Sono il tesoro della famiglia Bertolini (proprietari dell’albergo, già raffinati cultori di arte e libri) raccolto in anni di collezionismo e passione.

Oggi queste etichette rappresentano il vessillo dell’hotel: campeggiano nella hall in tutto il loro valore di cimeli storici (alcune risalgono addirittura alla metà dell’800 e sono preziosi esemplari di luggage labels provenienti da ogni parte del mondo), ricorrono nelle camere e negli spazi comuni dell’albergo. Etichette che richiamano gli anni in cui il viaggio era un rito fatto di bauli, cappelliere, casse e borse che passavano di mano in mano (dalla servitù agli autisti ai concierge) e dovevano essere riconoscibili. Gli anni in cui ogni valigia portava sulla propria pelle la memoria di viaggi e avventure. Tutto, nell’hotel Luise, evoca l’idea del viaggio: le decorazioni a soffitto delle zone comuni rappresentano la stilizzazione di mappe di città, la splendida vista sulle montagne richiama come sempre al cammino.
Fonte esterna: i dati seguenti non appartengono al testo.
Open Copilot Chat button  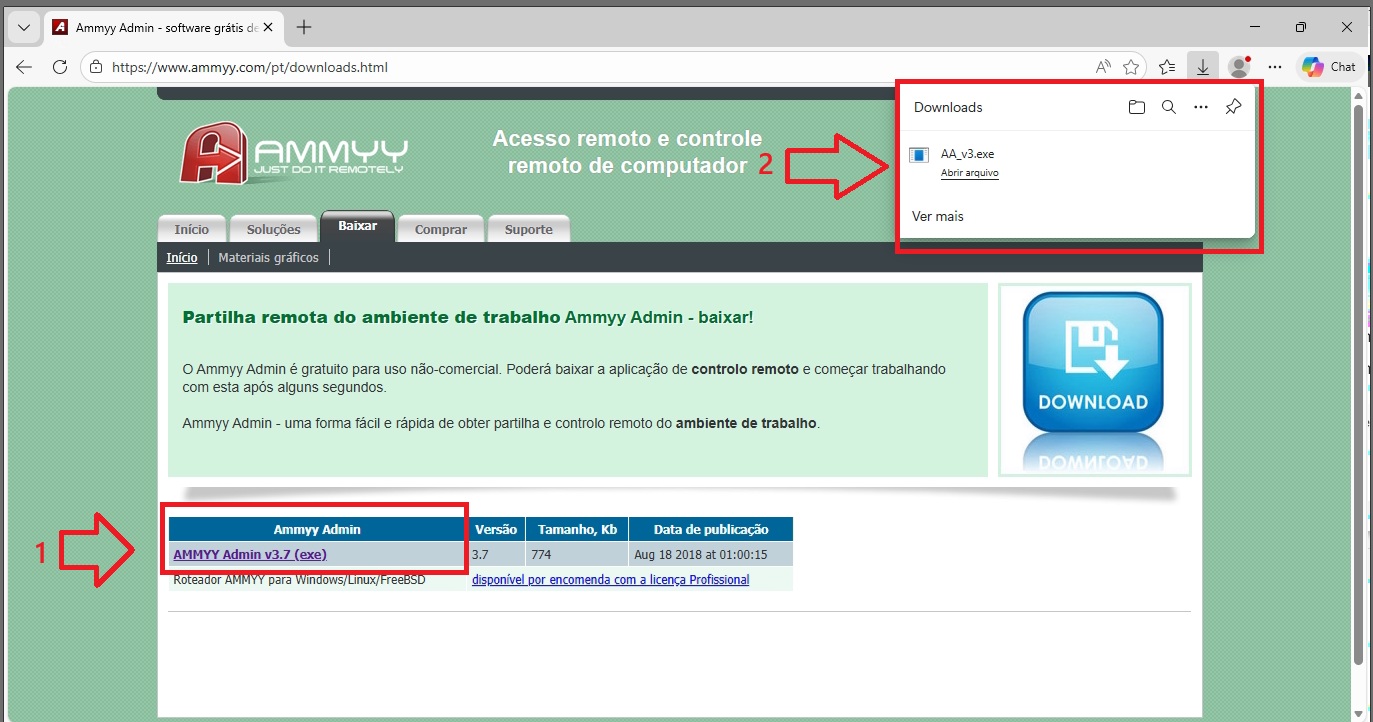coord(1329,67)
Lo stesso tema ricorre nelle 16 camere “type”, frutto del sapiente restyling voluto dai Bertolini e curato dallo studio di progettazione MI9. Ogni stanza è dedicata a un’etichetta da valigia d’epoca da cui, a cascata, derivano il cromatismo della camera, le fotografie evocative alle pareti, una scritta che esplicita il senso del viaggio. Il mood delle “type room” è decisamente vintage: le stanze sono impreziosite da una Lettera32 Olivetti originale, mobili in metallo nero e piani in legno ad evocare il design danese anni ’50, vecchie lampade da ufficio. E’ così che il Luise osa il paradosso: un albergo che invita i propri ospiti a restare attraverso una raffinata esortazione a partire, un albergo che trasmette l’idea del viaggio quale condizione esistenziale, in cui la meta è secondaria rispetto all’euforia dell’andare.

L’hotel Luise, citando l’antropologo Duccio Canestrini, celebra la “dimensione rituale di ogni arrivo e di ogni partenza” e lo fa con la certezza che l’invito a partire lasci spesso prevedere la voglia di tornare.